= Pu Yen =

Yen Kaewmanee (เย็น แก้วมณี; ) or Pu Yen (ปู่เย็น; "Grandpa Yen"), was a famous centenarian who lived to an age of 108. The Thai Muslim man was known for his self-sufficient and economical way of living. His lifestyle embodied King Bhumibol Adulyadej's philosophy on self-sufficiency. The elderly man made his living fishing from the Phetchaburi River in Phetchaburi, Thailand. He sold the fish to locals at inexpensive prices in exchange for other necessities. For many years until his death, he refused offers of free food, preferring to live in his small boat.

== Biography ==
In 1993, Pu Yen's wife died. That's when he decided to save on rent by living in a small houseboat in Phetchaburi River. He lived on one small fish each day. If there were extra fish caught, he would sell them at inexpensive prices to locals.

In 2004, Pu Yen became famous when a documentary "Khon Kon Khon" was made about his life and nationally televised. In addition, he was officially recognized by Queen Sirikit and given a covered fiberglass boat on his 105th birthday.

Visitors who talked to him said that although he received many guests, he was always welcoming and cheerful to them. He maintained a positive attitude towards life and was a role model of self-sufficiency to many Thais.

Although Pu Yen lived in relative peace, he suffered a setback when thieves stole US$2,060 in cash from his small boat.

Before his death, he lived a quiet life on his boat under the Lamyai (longan) Bridge in Phetchaburi city. The place where he used to live is marked by a small landing with a small light bulb suspended from a tree.

After his death at age 108 on 12 October 2008 from natural causes, he was buried in a local Phetchaburi mosque and the boat was donated to a local museum in the province.

==Impact==

Pu Yen's life and death highlighted the plight of many elderly people in Thailand without adequate medical care and attention. Following his death, Thailand's Health Minister Chalerm Yubamrung issued orders for special check-up facilities for the elderly which would shorten the waiting time for receiving health care. Also, the Health Department chief Narongsak Ankhasuwapala has suggested that a club for the elderly be made available in every tambon. Currently, there are over 4,000 registered centenarians in Thailand.

## [Parts of the exercise]
**1)** Apart from Pu Yen himself, list every person whom the Pu Yen article mentions by name.
**2)** Resume the article on Pu Yen after its final sentence.
These records were taken from a separate source and are unrelated to the Pu Yen text.

Stored items
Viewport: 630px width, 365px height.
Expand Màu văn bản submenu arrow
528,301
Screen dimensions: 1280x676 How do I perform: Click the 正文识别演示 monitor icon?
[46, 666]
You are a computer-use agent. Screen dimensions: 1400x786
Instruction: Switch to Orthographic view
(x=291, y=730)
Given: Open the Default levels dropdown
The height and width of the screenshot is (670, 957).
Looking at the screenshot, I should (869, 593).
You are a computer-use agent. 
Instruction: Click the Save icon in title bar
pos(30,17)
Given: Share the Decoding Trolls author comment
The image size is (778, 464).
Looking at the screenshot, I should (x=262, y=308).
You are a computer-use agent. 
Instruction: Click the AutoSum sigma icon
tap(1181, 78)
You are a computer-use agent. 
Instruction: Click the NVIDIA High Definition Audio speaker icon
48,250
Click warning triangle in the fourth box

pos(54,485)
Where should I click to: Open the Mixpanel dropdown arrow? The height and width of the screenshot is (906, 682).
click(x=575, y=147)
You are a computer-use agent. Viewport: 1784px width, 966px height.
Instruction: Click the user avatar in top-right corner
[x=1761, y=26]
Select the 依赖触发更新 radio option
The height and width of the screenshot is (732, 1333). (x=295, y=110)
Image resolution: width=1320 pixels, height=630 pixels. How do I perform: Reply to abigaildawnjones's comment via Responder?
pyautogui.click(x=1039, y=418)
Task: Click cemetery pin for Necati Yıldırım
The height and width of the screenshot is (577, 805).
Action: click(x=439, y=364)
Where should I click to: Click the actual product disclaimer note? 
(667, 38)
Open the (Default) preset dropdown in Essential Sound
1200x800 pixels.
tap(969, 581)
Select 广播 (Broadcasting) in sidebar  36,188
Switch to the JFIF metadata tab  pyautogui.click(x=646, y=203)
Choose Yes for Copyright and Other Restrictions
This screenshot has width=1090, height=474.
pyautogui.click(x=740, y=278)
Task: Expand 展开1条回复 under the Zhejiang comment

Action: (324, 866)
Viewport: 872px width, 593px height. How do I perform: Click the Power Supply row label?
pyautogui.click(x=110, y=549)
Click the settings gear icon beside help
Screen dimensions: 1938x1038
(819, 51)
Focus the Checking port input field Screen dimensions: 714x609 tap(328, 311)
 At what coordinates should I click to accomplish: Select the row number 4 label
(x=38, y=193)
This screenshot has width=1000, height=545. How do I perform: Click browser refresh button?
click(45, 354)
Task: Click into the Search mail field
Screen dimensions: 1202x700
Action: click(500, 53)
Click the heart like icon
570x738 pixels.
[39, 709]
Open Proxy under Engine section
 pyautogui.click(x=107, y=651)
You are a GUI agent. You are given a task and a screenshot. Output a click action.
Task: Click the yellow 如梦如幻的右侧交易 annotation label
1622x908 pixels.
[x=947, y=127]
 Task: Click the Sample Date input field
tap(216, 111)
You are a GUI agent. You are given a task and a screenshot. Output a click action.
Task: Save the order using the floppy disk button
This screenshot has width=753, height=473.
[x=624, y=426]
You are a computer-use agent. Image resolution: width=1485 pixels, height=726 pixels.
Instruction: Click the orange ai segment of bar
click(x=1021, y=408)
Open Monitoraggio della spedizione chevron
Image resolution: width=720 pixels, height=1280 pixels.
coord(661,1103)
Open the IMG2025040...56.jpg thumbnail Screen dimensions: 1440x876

## [Answer list]
**1)** King Bhumibol Adulyadej, Queen Sirikit, Chalerm Yubamrung, Narongsak Ankhasuwapala

**2)**
==Quotations==
Pu Yen's view on self-sufficiency:

                  "Look at the shellfish...with no hands and no feet
                  Yet they manage to survive...
                  What about...people with hands and feet
                  If they can't survive...shouldn't they be ashamed of the shellfish?"

                  "If there is food, then I eat...if there isn't any, then I don't
                  I don't ask for food from anybody else...
                  It’s hard to find people who die from hunger…
                  If they are not sick or unwell."

His view on selling and buying:

                  "Don't sell things at high prices...then the customers will have an easier time
                  I sell things cheaply. Go ahead and take them.
                  Buy enough so you will have a full pot of curry (food)."

His view on charities:

                  "I can eat free food...but I'd rather not
                  I don't want to bother anybody...no thanks...I'd be too ashamed
                  Vendors buy and sell things...
                  They need to cook. They need to clean."

His view on death:

                  "Life is like a bridge.
                  There is up and there is down.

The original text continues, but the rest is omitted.